I give a counterargument to this in the typo-riddled, poorly-written Tweet here. Sadly I won't have a chance to write up thoughts here more cleanly for a few days.

ETA: Briefly, the key points are:

Honesty issues for introspection aren't obviously much worse than they are for simple probing. (But fair if you're already not excited about simple probing.)
When you can ask models arbitrary questions about their cognition, I think it's probably quite difficult for a model to tell on which inputs it can get away with lying.

thane-ruthenis on LLMs can learn about themselves by introspection

In that case, the rephrasing of the question would be something like "What is the third letter of the answer to the question <input>?"

That's my current skeptical interpretation of how the fine-tuned models parse such questions, yes. They didn't learn to introspect; they learned to, when prompted with queries of the form "If you got asked this question, what would be the third letter of your response?", to just interpret them as "what is the third letter of the answer to this question?". (Under this interpretation, the models' non-fine-tuned behavior isn't to ignore the hypothetical, but to instead attempt to engage with it in some way that dramatically fails, thereby leading to non-fine-tuned models appearing to be "worse at introspection".)

In this case, it's natural that a model M1 is much more likely to answer correctly about its own behavior than if you asked some M2 about M1, since the problem just reduces to "is M1 more likely to respond the same way it responded before if you slightly rephrase the question?".

Note that I'm not sure that this is what's happening. But (1) I'm a-priori skeptical of LLMs having these introspective abilities, and (2) the procedure for teaching LLMs introspection secretly teaching them to just ignore hypotheticals seems like exactly the sort of goal-misgeneralization SGD-shortcut that tends to happen. Or would this strategy actually do worse on your dataset?

felix-j-binder on LLMs can learn about themselves by introspection

It seems obvious that a model would better predict its own outputs than a separate model would.

As Owain mentioned, that is not really what we find in models that we have not finetuned. Below, we show how well the hypothetical self-predictions of an "out-of-the-box" (ie. non-finetuned) model match its own ground-truth behavior compared to that of another model. With the exception of Llama, there doesn't seem to be a strong correlation between self-predictions and those tracking the behavior of the model over that of others. This is despite there being a lot of variation in ground-truth behavior across models.

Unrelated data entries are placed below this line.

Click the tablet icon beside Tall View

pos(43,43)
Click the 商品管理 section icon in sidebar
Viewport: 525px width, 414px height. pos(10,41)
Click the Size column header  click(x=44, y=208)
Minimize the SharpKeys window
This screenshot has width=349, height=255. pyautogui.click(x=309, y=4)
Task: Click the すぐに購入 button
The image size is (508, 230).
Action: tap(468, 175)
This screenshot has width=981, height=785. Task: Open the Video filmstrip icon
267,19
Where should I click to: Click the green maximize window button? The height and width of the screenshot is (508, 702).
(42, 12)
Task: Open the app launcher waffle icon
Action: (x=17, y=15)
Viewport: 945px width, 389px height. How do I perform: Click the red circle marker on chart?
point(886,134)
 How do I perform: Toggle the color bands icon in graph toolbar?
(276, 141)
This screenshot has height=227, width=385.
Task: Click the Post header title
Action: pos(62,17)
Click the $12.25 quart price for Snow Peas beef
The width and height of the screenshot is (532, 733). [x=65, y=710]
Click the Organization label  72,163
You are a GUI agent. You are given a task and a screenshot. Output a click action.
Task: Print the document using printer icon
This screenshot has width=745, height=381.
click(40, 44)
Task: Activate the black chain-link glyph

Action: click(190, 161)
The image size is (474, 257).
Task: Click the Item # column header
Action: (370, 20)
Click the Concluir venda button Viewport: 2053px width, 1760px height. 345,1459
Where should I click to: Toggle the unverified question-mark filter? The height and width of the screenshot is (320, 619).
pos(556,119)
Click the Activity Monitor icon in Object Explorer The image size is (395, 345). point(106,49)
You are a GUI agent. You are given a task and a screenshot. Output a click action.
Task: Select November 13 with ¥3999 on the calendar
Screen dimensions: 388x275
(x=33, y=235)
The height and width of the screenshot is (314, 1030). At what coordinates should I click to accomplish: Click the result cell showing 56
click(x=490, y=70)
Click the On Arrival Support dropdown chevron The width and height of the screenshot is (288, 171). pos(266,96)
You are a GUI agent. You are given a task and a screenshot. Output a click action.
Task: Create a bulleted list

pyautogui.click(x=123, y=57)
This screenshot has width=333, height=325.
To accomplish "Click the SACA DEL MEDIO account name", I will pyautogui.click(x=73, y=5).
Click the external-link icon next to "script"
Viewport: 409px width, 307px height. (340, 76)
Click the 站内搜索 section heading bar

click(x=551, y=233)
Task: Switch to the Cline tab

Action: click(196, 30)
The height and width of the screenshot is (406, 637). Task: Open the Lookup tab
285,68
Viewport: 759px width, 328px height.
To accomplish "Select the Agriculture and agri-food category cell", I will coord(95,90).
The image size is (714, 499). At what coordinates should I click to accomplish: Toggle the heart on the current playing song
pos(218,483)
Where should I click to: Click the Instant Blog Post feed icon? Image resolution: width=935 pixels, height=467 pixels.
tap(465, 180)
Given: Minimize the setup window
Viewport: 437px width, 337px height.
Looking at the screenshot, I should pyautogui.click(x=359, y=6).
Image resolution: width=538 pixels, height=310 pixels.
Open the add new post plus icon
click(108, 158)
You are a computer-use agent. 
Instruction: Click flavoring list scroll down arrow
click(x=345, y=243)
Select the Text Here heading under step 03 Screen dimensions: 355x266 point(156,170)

felix-j-binder on LLMs can learn about themselves by introspection

Our original thinking was along the lines of: we're interested in introspection. But introspection about inner states is hard to evaluate, since interpretability is not good enough to determine whether a statement of an LLM about its inner states is true. Additionally, it could be the case that a model can introspect on its inner states, but no language exists by which it can be expressed (possibly since its different from human inner states). So we have to ground it in something measurable. And the measurable thing we ground it in is knowledge of ones own behavior. In order to predict behavior, the model has to have access to some information about itself, even if it can't necessarily express it. But we can measure whether it can employ ti for some other goal (in this case, self-prediction).

It's true that the particular questions that we ask it could be answered with a pretty narrow form of self-knowledge (namely, internal self-simulation + reasoning about the result). But consider that this could be a valid way of learning something new about yourself: similarly, you could learn something about your values by conducting a thought experiment (for example, you might learn something about your moral framework by imagining what you would do if you were transported into the trolley problem).